Reducing the Risk of Foot and Leg Amputations in Type 1 Diabetes
What is the problem and what is known about it so far?
People with diabetes are more likely to have a toe, foot, or leg amputated than other people. This is because many people with diabetes have blood vessel disease, which reduces blood flow to the feet, and nerve disease, which reduces sensation in the feet. Together, these problems make it easy to get sores and infections that may lead to amputation. Most amputations are preventable with good foot care.
Despite changes in care over the years, toe, foot, and leg amputations (called “lower-extremity amputations” or LEAs) are still common. Research has shown links between various risk factors such as high blood glucose and high blood pressure and a person’s chances of having an LEA. But more research is needed to find out which patients with diabetes are most at risk over the long term and what can be done to help them avoid the need for an LEA.
Why did the researchers do this particular study?

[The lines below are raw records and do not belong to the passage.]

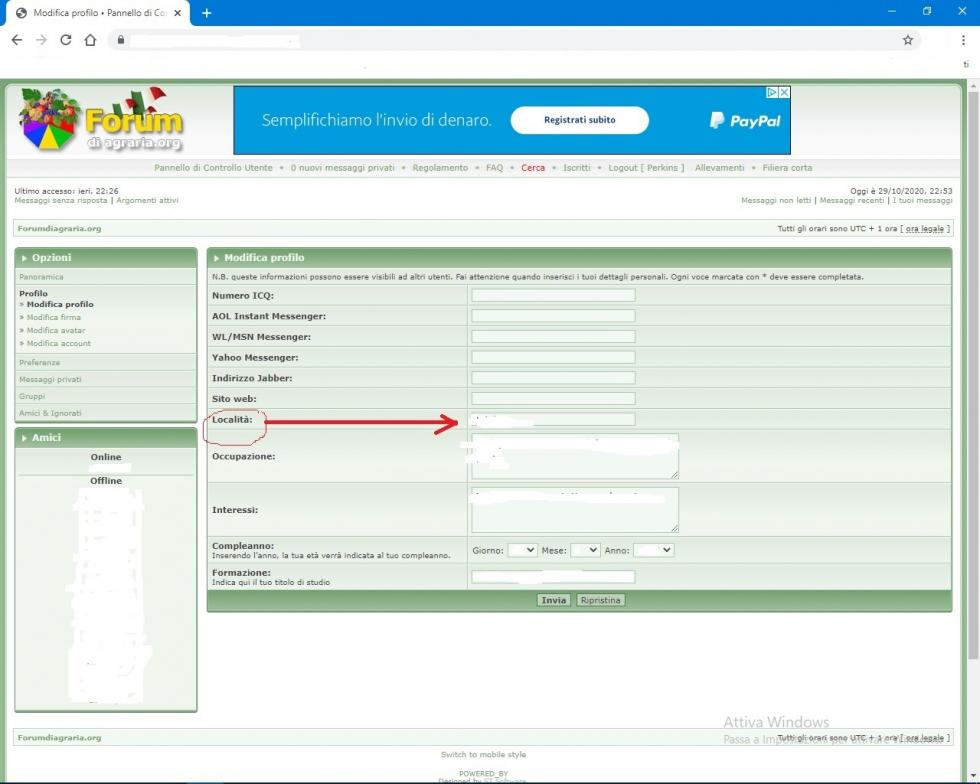Open a new tab with plus icon

coord(207,13)
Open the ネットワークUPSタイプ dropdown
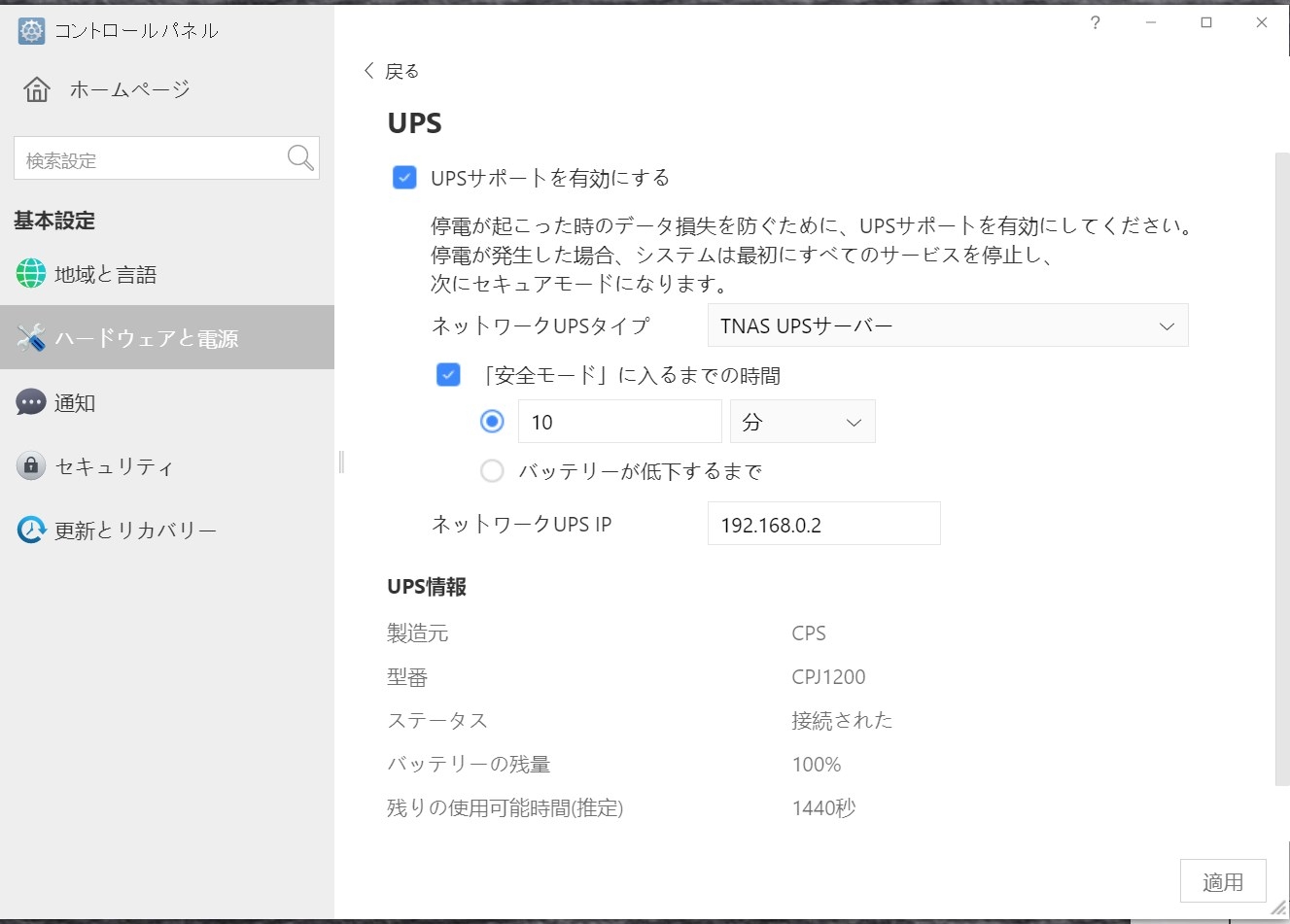Viewport: 1290px width, 924px height. click(x=947, y=326)
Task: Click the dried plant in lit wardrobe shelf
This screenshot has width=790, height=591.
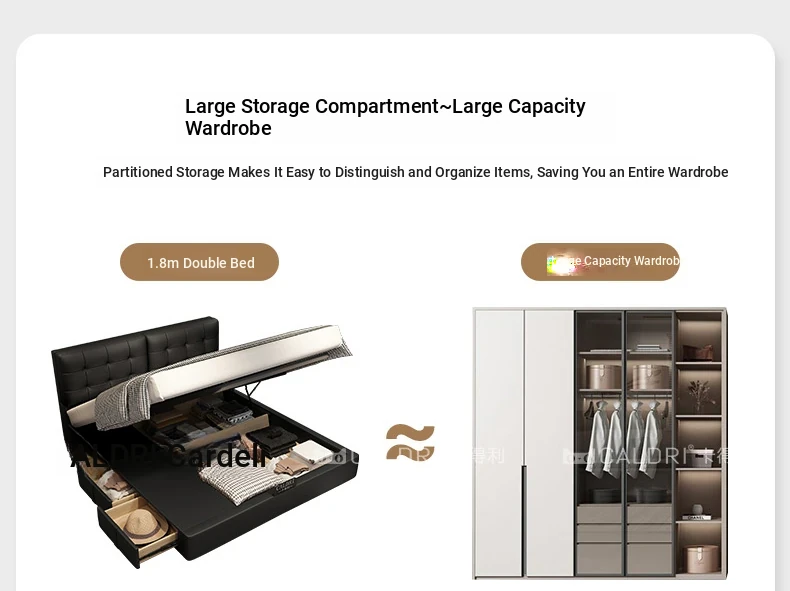Action: (698, 395)
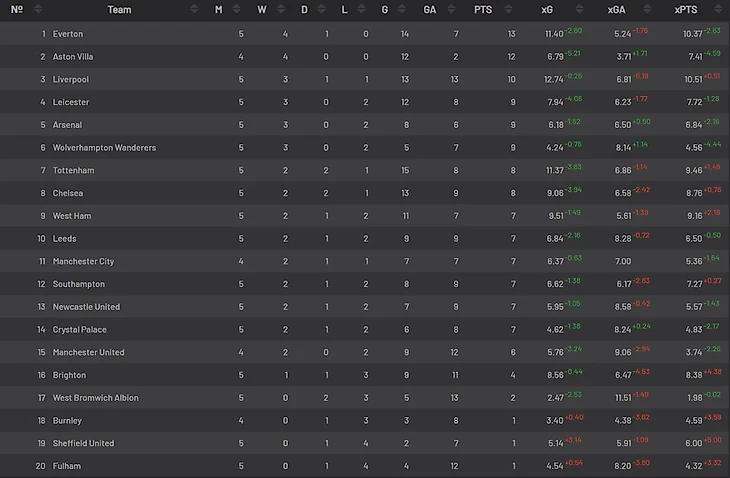Sort by the № position column header
730x478 pixels.
click(17, 10)
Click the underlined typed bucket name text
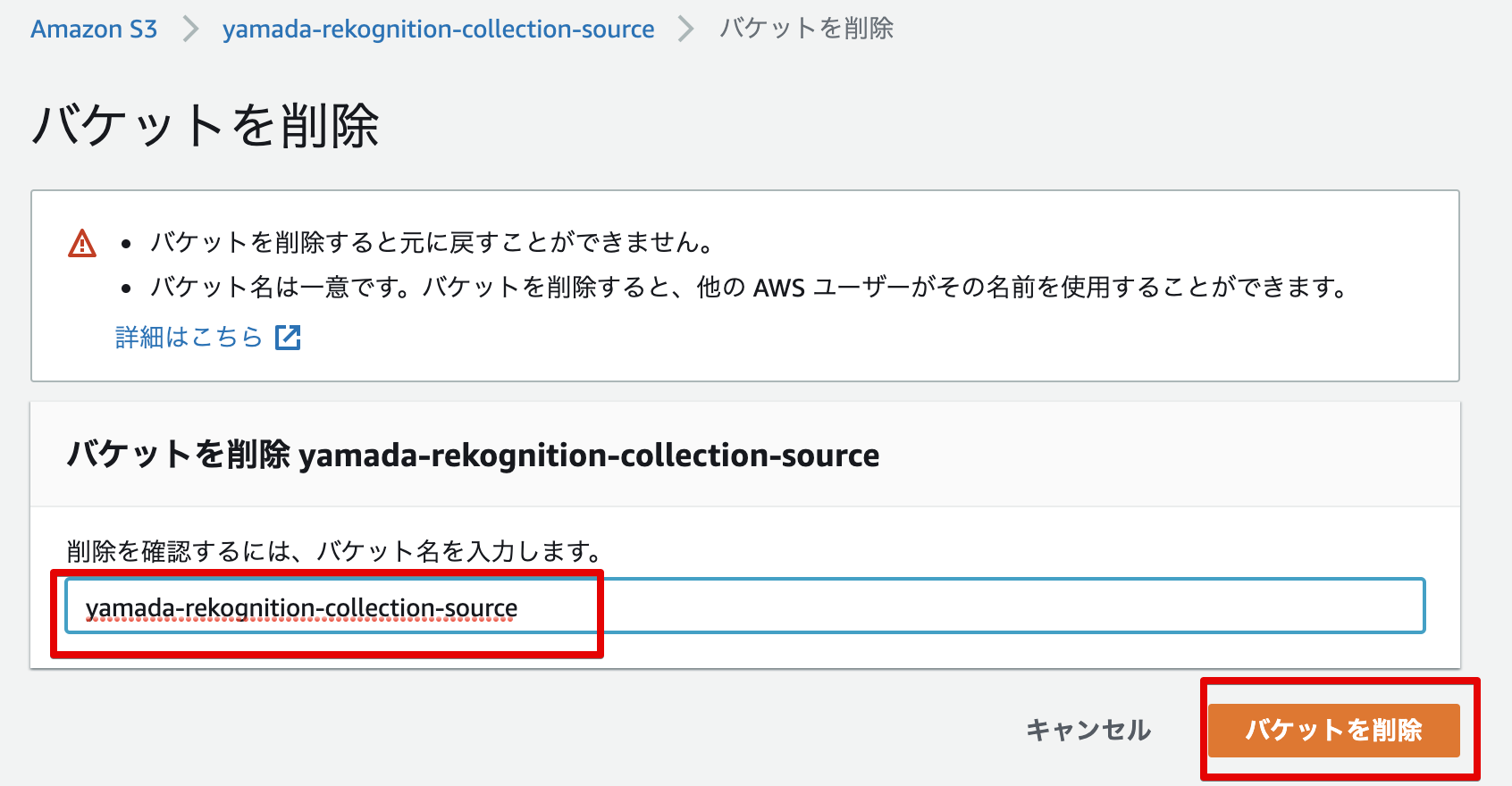 click(x=301, y=608)
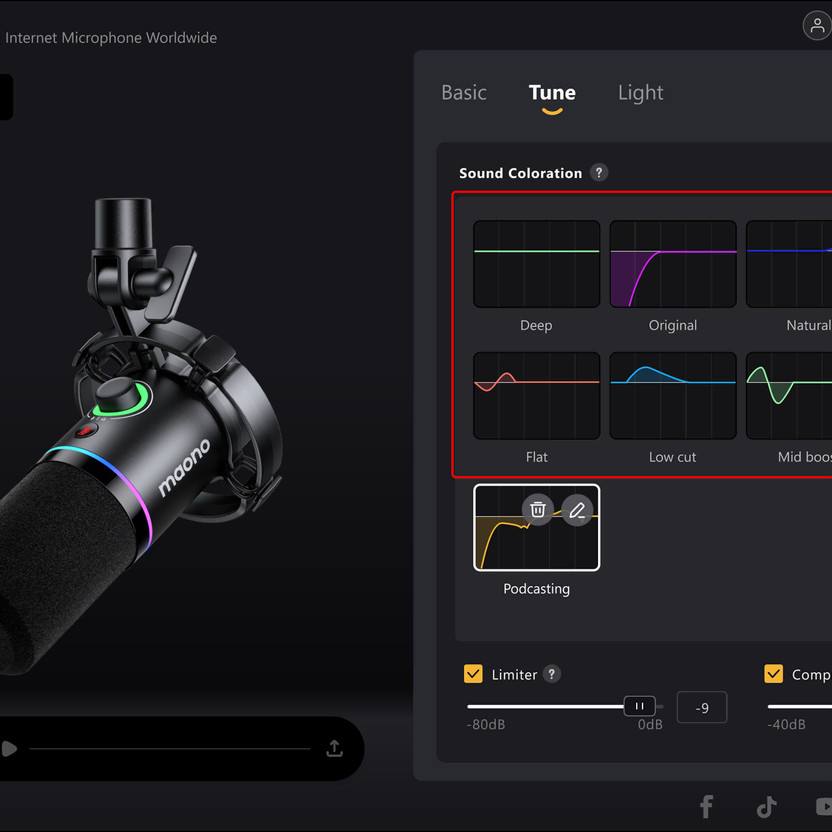
Task: Select the Original sound preset
Action: point(672,263)
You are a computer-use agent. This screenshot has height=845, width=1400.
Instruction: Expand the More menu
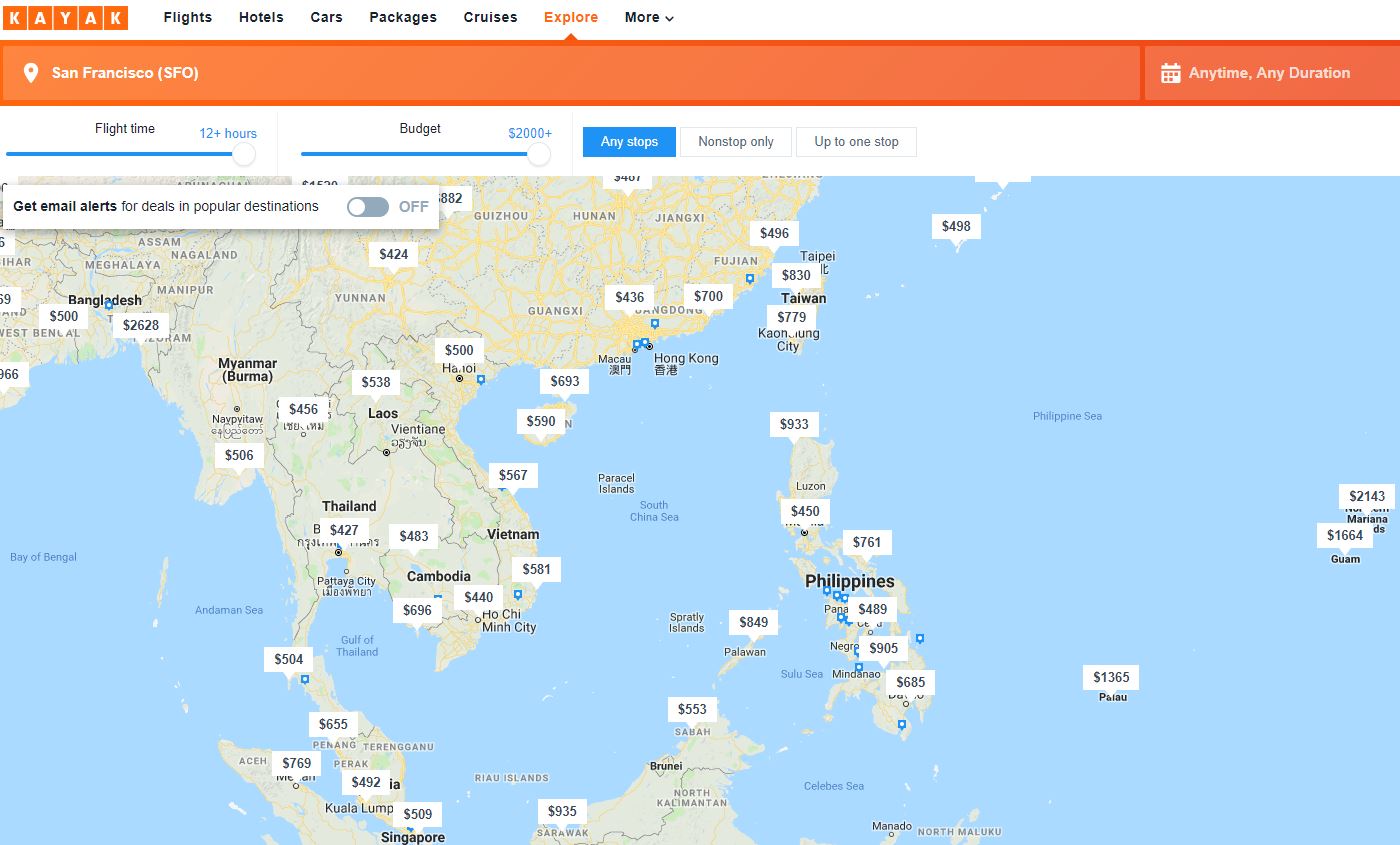(x=649, y=17)
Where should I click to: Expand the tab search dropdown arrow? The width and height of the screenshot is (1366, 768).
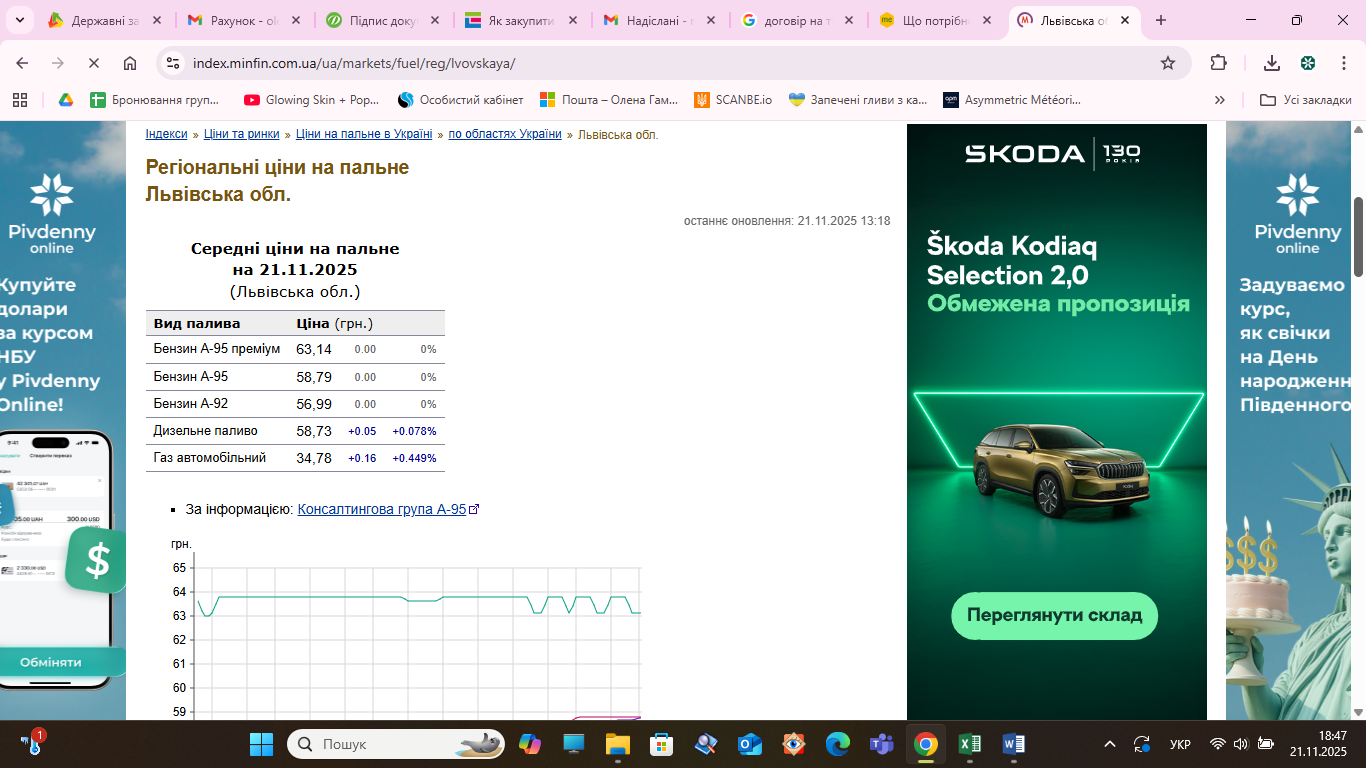click(x=21, y=20)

The researchers wanted to find out how common LEAs are in people with type 1 diabetes over a long period of time.
Who was studied?
The study included 943 patients who participated in the Wisconsin Epidemiologic Study of Diabetic Retinopathy, a long-term study of eye disease in people with type 1 diabetes.
How was the study done?
The researchers looked at information gathered in the long-term eye disease study. They included participants who did not have a toe, foot, or leg amputation at the start of the study and who participated in long-term follow-up exams for many years. They looked at how many patients got diabetes-related LEAs over the years. They also looked at other possible risk factors such as age, sex, age at diabetes diagnosis, length of time with diabetes, blood glucose and blood pressure control, weight, smoking status, and the presence of other diabetes-related complications.
What did the researchers find?
Over the course of 25 years, about 10 percent of the participants had an LEA. Those who were male, were heavy smokers, had high blood pressure, had diabetic eye disease, and had worse blood glucose control were more likely to have an LEA.
What were the limitations of the study?
Although the percentage of participants who got an LEA was high, the actual number of such patients was fairly low, which limited the researchers’ ability to find other possible other links to LEAs. Also, because people with heart disease are more likely to die early, early deaths might have caused the researchers to find a weaker link between some risk factors such as smoking and high blood pressure than really exists. Also, some possible links, such as blood vessel disease and cholesterol levels were not measured.
What are the implications of the study?
People with type 1 diabetes have a high chance of needing an LEA over the long term. Those with high blood glucose or high blood pressure and those who are heavy smokers are particularly at risk. Controlling diabetes and blood pressure and avoiding heavy smoking can reduce a person’s chances of needing a toe, foot, or leg amputation later on.